**Your instructions**. What is needed here is every line of the records that includes "Viewport".

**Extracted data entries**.
--- START ---
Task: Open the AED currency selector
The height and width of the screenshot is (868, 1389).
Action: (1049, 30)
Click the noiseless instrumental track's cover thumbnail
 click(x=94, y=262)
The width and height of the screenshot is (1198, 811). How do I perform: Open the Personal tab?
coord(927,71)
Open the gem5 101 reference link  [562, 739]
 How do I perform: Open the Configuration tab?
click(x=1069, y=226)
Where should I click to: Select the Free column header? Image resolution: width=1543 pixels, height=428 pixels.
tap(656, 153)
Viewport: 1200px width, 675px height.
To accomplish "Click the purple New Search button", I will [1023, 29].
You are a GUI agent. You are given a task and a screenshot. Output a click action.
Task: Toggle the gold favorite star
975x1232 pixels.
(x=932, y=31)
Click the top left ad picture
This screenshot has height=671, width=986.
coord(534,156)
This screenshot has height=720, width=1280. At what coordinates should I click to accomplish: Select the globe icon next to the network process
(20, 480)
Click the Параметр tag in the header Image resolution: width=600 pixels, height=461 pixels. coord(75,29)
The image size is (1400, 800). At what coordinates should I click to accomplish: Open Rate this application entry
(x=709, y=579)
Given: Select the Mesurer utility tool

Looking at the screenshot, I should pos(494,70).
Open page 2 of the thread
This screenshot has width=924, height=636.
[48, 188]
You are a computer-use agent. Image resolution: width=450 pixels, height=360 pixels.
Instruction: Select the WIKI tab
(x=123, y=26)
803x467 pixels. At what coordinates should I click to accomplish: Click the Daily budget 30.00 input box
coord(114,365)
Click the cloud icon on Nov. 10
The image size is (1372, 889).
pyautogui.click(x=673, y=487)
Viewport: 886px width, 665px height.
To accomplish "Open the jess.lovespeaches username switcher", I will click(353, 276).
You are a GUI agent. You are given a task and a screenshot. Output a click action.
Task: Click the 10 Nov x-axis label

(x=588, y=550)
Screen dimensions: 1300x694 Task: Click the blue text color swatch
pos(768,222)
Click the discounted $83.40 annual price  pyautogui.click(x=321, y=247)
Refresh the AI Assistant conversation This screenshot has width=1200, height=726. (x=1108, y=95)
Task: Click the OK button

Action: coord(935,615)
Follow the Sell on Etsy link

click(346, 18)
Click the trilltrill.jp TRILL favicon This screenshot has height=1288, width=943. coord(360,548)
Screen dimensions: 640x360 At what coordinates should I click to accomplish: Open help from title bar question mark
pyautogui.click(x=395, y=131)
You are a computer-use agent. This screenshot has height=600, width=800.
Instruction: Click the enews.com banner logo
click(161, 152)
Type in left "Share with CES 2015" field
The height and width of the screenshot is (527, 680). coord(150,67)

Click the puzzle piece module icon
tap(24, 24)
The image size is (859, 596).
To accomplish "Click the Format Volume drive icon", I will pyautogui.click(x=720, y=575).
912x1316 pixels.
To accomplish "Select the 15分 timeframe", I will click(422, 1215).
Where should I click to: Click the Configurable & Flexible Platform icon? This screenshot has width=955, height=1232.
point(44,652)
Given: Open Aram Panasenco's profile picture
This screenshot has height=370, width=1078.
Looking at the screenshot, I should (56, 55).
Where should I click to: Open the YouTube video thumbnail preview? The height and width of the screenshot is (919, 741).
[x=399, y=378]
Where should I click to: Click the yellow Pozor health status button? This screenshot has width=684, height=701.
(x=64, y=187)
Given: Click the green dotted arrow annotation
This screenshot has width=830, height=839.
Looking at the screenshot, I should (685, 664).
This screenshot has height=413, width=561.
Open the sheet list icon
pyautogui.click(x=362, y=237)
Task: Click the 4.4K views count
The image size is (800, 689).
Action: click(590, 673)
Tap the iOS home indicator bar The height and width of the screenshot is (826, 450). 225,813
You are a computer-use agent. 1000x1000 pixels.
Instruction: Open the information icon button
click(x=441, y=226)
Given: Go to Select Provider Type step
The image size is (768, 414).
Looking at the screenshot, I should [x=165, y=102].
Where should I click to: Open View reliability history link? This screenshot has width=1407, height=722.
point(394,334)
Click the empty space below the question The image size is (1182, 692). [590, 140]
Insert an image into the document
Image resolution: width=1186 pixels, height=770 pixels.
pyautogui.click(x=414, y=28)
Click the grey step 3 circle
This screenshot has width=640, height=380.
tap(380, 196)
--- END ---
**Solution to the problem**.
Viewport: 1200px width, 675px height.
Viewport: 886px width, 665px height.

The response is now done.